Dans le département du Loiret, deux postes d'”intervenants sociaux en commissariat et gendarmerie” (ISCG) qui devaient être supprimés seront finalement maintenus face à la colère de la police et des associations.
 
Les violences faites aux femmes ne sont pas un problème que l'on peut se permettre de traiter comme des "faits divers". Les violences conjugales sont un phénomène social, complexe et systémique.
 
Chaque année, 201 000 femmes en moyenne sont victimes de violences conjugales, physiques ou sexuelles. Rappelons également qu'une femme décède tous les 2,5 jours, victime de son conjoint ou ex-conjoint (1).
 
Les violences conjugales peuvent être physiques (coups, maltraitance) et sexuelles (agressions et viols). Mais elles peuvent aussi être administratives (rétention de papiers), économiques (contrôle du budget ou des salaires), psychologiques (harcèlement, dénigrement, humiliation) et verbales (insultes, menaces). Et parfois, tout ça à la fois. C’est ce que l’enquête Virage (Violences et rapports de genre) qualifie de “continuum” des formes de violences au sein des couples (2).
 
La lutte contre les violences conjugales, ce sont des études menées par des chercheurs qui ont notamment permis de démontrer qu'elles concernent toutes les classes sociales (enquête Virage).
 
La lutte contre les violences conjugales ne s'arrête pas aux portes des tribunaux quand les affaires parviennent jusque-là (3).
 
La lutte contre les violences conjugales c'est concrètement : mettre à l'abri les femmes et leurs enfants dans des dispositifs d'hébergement, les accompagner sur un plan matériel, professionnel, psychologique. Et c'est surtout laisser le temps de se reconstruire et de définir son avenir.
 
Et pour tout cela, il faut de l'argent et de l'argent public ! La lutte contre les violences conjugales doit rester une prérogative de l'Etat.

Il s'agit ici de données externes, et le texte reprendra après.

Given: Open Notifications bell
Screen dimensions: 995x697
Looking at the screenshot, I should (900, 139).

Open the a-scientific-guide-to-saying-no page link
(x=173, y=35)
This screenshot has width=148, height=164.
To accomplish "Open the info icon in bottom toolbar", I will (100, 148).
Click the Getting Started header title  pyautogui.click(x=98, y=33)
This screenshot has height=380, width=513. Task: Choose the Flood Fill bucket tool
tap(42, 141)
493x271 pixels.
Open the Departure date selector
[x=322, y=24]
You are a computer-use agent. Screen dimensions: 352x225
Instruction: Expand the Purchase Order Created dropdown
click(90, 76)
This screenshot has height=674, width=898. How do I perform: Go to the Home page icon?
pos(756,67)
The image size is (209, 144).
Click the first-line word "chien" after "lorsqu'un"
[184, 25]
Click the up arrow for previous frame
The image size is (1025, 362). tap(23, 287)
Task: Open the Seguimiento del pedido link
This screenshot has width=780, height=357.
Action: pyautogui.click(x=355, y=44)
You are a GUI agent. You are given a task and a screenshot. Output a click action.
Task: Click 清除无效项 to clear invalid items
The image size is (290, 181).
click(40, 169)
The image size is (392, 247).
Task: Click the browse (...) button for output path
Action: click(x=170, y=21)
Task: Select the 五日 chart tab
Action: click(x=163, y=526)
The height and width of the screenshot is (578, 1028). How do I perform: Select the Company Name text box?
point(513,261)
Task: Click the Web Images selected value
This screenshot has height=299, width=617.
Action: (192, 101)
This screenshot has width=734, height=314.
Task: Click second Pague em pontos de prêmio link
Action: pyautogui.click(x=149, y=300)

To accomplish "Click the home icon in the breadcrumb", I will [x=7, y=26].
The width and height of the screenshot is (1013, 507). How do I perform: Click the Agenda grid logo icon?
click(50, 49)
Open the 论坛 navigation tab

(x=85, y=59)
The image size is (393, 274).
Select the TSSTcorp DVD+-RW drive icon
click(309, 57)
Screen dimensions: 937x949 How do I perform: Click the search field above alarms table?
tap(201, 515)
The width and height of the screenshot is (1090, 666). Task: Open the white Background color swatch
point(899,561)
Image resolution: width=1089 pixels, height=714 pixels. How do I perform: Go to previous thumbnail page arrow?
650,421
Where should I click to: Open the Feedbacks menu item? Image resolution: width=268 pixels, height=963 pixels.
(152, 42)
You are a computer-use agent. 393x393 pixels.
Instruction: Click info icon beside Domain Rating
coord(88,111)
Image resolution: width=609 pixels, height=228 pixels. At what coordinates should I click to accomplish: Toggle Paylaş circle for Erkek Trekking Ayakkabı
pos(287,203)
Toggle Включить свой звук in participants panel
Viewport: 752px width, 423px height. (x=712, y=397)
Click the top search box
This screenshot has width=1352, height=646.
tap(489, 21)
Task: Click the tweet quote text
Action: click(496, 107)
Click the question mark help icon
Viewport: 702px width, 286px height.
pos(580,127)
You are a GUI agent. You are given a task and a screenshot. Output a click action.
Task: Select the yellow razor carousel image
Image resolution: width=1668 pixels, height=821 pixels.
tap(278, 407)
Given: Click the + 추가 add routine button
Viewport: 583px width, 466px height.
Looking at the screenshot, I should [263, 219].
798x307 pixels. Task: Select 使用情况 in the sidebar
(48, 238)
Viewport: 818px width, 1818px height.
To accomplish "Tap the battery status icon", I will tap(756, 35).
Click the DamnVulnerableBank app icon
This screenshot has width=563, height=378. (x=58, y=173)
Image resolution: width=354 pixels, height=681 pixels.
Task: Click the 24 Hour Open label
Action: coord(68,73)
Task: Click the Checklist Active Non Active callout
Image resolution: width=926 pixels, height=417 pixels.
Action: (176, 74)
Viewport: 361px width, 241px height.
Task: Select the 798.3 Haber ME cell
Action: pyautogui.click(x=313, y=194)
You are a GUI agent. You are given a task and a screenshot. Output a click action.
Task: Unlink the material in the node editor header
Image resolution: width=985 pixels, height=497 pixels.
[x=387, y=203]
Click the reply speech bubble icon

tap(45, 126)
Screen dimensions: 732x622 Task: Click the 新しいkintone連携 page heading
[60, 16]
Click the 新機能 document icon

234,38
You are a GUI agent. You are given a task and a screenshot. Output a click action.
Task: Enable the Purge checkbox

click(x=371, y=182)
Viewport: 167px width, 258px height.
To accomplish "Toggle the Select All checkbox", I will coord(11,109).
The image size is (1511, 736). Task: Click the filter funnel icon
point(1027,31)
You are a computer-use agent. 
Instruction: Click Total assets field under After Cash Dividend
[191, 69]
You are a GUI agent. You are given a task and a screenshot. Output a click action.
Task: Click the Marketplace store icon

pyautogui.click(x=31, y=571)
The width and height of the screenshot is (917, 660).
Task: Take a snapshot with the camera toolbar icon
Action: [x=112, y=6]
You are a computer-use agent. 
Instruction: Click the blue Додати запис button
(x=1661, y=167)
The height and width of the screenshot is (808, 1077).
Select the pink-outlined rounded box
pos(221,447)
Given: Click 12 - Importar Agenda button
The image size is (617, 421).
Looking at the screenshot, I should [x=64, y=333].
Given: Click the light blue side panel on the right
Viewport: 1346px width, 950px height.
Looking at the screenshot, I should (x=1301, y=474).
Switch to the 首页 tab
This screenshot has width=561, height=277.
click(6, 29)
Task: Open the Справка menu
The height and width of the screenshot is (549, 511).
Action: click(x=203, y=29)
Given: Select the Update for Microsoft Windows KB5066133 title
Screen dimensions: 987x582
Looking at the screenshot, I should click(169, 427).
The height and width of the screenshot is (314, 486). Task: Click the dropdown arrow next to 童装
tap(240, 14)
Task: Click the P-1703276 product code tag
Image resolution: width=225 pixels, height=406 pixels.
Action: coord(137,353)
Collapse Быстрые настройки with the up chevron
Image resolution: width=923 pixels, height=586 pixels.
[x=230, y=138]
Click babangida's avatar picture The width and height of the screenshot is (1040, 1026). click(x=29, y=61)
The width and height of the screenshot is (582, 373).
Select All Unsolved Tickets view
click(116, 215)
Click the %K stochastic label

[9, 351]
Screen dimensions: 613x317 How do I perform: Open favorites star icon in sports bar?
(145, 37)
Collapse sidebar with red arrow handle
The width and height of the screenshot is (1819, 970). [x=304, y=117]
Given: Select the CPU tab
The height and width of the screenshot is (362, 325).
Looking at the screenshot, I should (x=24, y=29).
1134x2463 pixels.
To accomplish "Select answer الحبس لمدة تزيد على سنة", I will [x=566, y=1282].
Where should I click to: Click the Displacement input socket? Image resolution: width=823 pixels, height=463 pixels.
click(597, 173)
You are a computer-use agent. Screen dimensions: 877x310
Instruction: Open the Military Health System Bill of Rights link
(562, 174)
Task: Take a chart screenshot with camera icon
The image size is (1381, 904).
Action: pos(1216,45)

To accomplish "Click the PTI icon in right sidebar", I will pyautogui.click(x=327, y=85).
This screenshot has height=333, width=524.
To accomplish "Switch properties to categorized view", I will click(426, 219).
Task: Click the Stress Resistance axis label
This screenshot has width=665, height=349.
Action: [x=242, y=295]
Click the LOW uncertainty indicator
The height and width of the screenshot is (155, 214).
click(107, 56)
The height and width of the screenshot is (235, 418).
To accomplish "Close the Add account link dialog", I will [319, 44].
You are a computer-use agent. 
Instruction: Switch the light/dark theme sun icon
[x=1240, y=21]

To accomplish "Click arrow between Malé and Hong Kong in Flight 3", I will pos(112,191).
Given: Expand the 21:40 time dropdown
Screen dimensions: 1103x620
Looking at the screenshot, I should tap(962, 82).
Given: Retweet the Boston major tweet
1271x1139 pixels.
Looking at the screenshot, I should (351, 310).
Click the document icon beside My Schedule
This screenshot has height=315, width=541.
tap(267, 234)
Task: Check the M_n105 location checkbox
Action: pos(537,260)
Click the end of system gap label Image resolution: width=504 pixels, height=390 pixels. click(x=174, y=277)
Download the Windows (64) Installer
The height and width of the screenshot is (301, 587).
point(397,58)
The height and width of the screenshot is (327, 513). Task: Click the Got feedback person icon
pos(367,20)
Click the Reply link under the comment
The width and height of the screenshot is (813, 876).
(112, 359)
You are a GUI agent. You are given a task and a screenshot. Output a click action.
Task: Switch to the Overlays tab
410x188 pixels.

Alors quand l'Etat décide de supprimer des postes (notamment des contrats aidés), lorsqu'une mairie décide de ne pas verser une subvention, c'est indirectement le camp des auteurs de violences conjugales que les personnes publiques choisissent !
 
 
2. L’enquête Violences et rapports de genre (Virage) a été réalisée par l’Ined (Institut national des études démographiques) par téléphone en 2015, auprès d’un échantillon de 27 000 femmes et hommes, représentatif de la population âgée de 20 à 69 ans, vivant en ménage ordinaire, en France métropolitaine.
 
3. En 2016, 43 500 auteurs présumés de violence sur leur partenaire étaient impliqués dans des affaires poursuivables. Pour 14 % d’entre eux, le parquet a classé les affaires sans suite pour inopportunité des poursuites. Les autres, soit 86 % (37 400), ont reçu une réponse pénale : procédures alternatives aux poursuites, compositions pénales ou poursuites.